[What the exercise asks] Read the lines below and count those that have the word "will". Respond with the number only.
========================================================================
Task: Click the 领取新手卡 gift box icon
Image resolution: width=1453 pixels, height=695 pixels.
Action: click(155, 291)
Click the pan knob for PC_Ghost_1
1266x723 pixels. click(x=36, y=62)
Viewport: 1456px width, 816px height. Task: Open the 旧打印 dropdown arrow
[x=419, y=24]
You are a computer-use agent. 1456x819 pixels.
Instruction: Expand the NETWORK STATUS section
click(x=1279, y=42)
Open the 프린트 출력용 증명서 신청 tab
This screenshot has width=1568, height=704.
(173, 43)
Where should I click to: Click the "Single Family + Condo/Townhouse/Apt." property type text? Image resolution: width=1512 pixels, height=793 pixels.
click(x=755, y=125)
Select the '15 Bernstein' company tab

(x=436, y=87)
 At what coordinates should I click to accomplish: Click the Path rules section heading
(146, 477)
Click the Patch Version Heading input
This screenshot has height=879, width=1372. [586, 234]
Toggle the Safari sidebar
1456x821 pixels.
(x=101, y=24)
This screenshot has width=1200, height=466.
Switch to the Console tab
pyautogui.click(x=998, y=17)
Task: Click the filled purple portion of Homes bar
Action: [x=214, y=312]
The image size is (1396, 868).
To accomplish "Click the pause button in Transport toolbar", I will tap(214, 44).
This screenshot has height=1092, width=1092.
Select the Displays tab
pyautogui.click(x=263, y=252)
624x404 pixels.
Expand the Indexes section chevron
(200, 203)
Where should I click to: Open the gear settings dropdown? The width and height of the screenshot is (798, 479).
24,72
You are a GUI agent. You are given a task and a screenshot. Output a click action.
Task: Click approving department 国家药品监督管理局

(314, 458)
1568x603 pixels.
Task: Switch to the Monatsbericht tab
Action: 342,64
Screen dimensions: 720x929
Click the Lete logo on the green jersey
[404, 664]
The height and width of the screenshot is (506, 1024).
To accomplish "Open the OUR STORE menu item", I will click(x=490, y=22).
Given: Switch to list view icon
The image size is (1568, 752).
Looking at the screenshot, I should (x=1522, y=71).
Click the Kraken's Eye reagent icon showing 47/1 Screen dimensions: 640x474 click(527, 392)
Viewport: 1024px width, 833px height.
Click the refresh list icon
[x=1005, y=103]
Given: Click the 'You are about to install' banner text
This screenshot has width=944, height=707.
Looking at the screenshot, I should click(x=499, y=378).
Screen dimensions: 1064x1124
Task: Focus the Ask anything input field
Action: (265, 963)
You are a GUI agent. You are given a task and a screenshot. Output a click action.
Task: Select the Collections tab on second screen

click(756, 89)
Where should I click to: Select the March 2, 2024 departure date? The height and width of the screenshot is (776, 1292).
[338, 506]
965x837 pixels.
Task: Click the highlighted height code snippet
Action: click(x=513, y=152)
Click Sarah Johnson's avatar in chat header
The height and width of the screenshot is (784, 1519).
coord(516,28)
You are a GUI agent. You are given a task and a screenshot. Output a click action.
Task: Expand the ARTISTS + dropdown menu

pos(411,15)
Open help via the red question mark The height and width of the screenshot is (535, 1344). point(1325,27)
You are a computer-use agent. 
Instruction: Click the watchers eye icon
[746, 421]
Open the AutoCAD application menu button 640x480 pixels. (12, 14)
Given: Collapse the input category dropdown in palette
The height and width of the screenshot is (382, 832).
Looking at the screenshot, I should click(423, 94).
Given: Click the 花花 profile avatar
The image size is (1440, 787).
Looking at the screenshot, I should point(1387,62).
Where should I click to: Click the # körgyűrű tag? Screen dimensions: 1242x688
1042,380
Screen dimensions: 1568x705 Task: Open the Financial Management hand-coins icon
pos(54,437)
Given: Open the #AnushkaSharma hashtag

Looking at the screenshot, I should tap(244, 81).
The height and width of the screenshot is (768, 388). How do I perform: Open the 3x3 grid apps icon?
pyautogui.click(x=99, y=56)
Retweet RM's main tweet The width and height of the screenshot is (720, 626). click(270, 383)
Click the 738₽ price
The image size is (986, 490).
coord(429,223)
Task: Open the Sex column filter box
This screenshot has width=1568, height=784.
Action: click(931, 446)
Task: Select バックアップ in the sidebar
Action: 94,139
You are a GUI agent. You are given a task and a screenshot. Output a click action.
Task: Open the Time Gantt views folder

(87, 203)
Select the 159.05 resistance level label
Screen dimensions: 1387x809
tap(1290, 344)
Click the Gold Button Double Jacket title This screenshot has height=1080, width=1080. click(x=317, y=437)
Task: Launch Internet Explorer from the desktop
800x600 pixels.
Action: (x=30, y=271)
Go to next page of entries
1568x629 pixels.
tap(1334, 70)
========================================================================
[Solution below] 2